Michael Callow's Nosedive rating
Michael Callow's Nosedive rating
  • The "HBO Moon Western" Sea of Tranquility is first referred to in The National Anthem.

Playtest

  • The White Bear logo is one of the icons that transforms into a gopher hole during the virtual reality game. It can also be seen in the briefcase containing the VR equipment. 

Playtest
Playtest
  • A headline on Edge magazine reads : "Inside TCKR: Turning Nostalgia Into A Game". TCKR is the originator of San Junipero. Another magazine mentions Granular - creators of the killer bees in Hated In The Nation. 

Shut Up And Dance

  • A tweet announces Prime Minister Michael Callow – again of The National Anthem infamy – is to divorce.

  • Kenny has a Waldo sticker on his laptop (The Waldo Moment). 

  • "One Smart Cookie? Click to witness the kitchen tech of tomorrow" declares a website ad – again referring to White Christmas and the "cookie" widget that dooms Rafe Spall's character to an eternity listening to I Wish It Could Be Christmas Every Day.

Shut up and dance
Shut up and dance
  • Kenny robs a National Alliance bank. In Playtest Cooper uses at National Alliance ATM.

  • A Tweet announces "Talent show Fifteen Million Merits launches new week"

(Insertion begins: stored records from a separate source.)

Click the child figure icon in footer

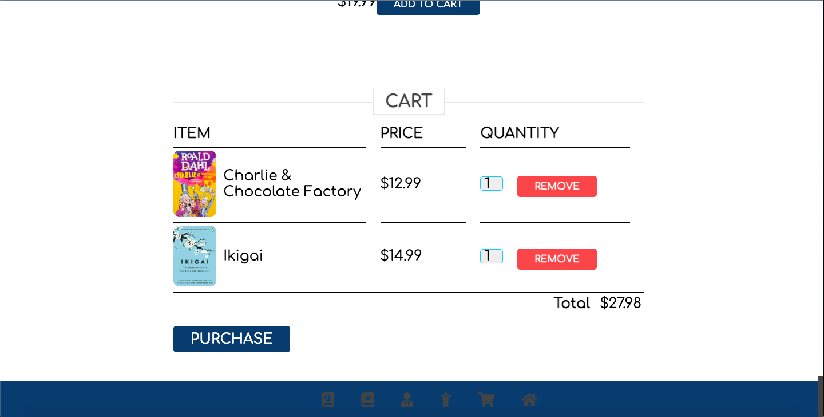pos(446,399)
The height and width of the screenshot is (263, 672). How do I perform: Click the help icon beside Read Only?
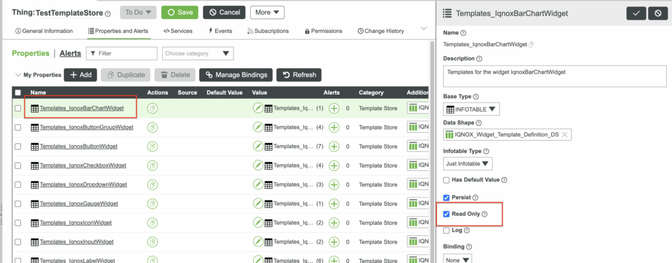coord(484,214)
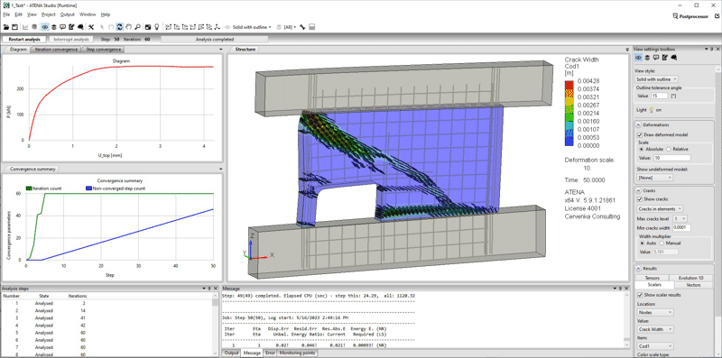Click the Min cracks width input field
The height and width of the screenshot is (358, 722).
pyautogui.click(x=681, y=228)
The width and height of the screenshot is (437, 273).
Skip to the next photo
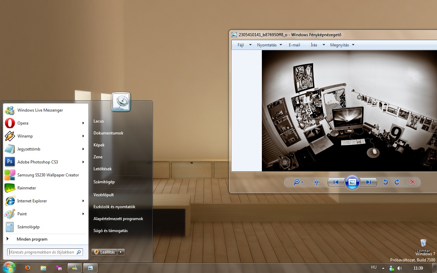[x=369, y=182]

  • A news website promises the latest on the Victoria Skillane trial. 

Men Against Fire

  • Raiman (Madeline Brewer) sings Anyone Who Knows What Love Is (Will Understand) – Abi's song from Fifteen Million Merits.

Hated In The Nation

  • Michael Callow is still trending on Twitter

  • A newspaper headline reads: "What if phones but too much?" This refers to a critique of Black Mirror that appeared on the website The Toast – for which Brooker later expressed admiration.

  • "Phones but too much" also surfaces as a plot device in Playtest, with a call from Cooper's mother driving the protagonist over the edge. "Well, that really is what if phones but too much, f___ it, then we’re definitely doing it,” said Brooker later. “I think that’s funny."

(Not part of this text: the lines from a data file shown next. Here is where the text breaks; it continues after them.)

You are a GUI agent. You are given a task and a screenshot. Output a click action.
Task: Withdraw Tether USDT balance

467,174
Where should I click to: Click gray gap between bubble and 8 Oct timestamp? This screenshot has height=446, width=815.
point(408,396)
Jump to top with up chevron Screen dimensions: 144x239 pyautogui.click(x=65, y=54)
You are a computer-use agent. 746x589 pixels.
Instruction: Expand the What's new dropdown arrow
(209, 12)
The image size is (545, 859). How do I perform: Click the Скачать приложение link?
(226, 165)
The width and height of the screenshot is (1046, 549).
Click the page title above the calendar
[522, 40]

  • Blue (Faye Marsay) left the force because of the Ian Rannoch case – the same one that put Victoria Skillane behind bars in White Bear). 

  • "Victoria Skillane in jail cell suicide attempt" reads a headline. There are further references to Skillane in the hashtag freethewhitebearone and a twitter post reading #DeathToVictoriaSkillane.

A UKN news bulletin
A UKN news bulletin
  • The UKN news channel is seen at various points – the same one that features in The National Anthem, The Waldo Moment, White Christmas and Crocodile.

  • "Cookies are given human rights" says a headline – referencing both to White Christmas and looking forward to Black Museum.

  • "SaitoGemu team investigated over tourist disappearance," runs another news story– a nod to the shady computer game company in Playtest and the vanished Cooper. Harlech Shadow V, the video game from the same episode, is trending on Twitter.

  • "US military announces MASS project" says a headline, referring to the neural implants that feature on Men Against Fire.

White Christmas

  • A rolling news ticker-tape confirms that Michael Callow, unfortunate star of The National Anthem, is still Prime Minister – but that he is to divorce. The broadcast also confirms that White Bear's Victoria Skillane has had her appeal rejected. 

  • One of the online viewers following Harry's pick-up attempt has the username Pie-Ape, a pejorative for the overweight in Fifteen Million Merits. Another is named I_Am_Waldo

  •  Joe Potter (Rafe Spall) can be seen watching Hot Shots. He later briefly flips to a channel featuring Waldo.

  • Potter is held at a White Bear facility at the end of the episode – suggesting he is subject to the same cruel-and-unusual justice as Victoria Skillane. 

  • The karaoke scene features a performance of Anyone Who Knows What Love Is (Will Understand) – as performed by Abi on Fifteen Million Merits.

The Waldo Moment

  • "Geraint Fitch cleared of wrongdoing following paparazzi scuffle" is a headline that features in both The Waldo Moment and The National Anthem. 

  • Abi Kahn, the singer turned porn-star from Fifteen Million Merits features in a billboard advertisement – alongside rabble-rousing cartoon bear Waldo.

  • The UKN news channel – as debuted in the National Anthem and seen again in Hated In The Nation – features.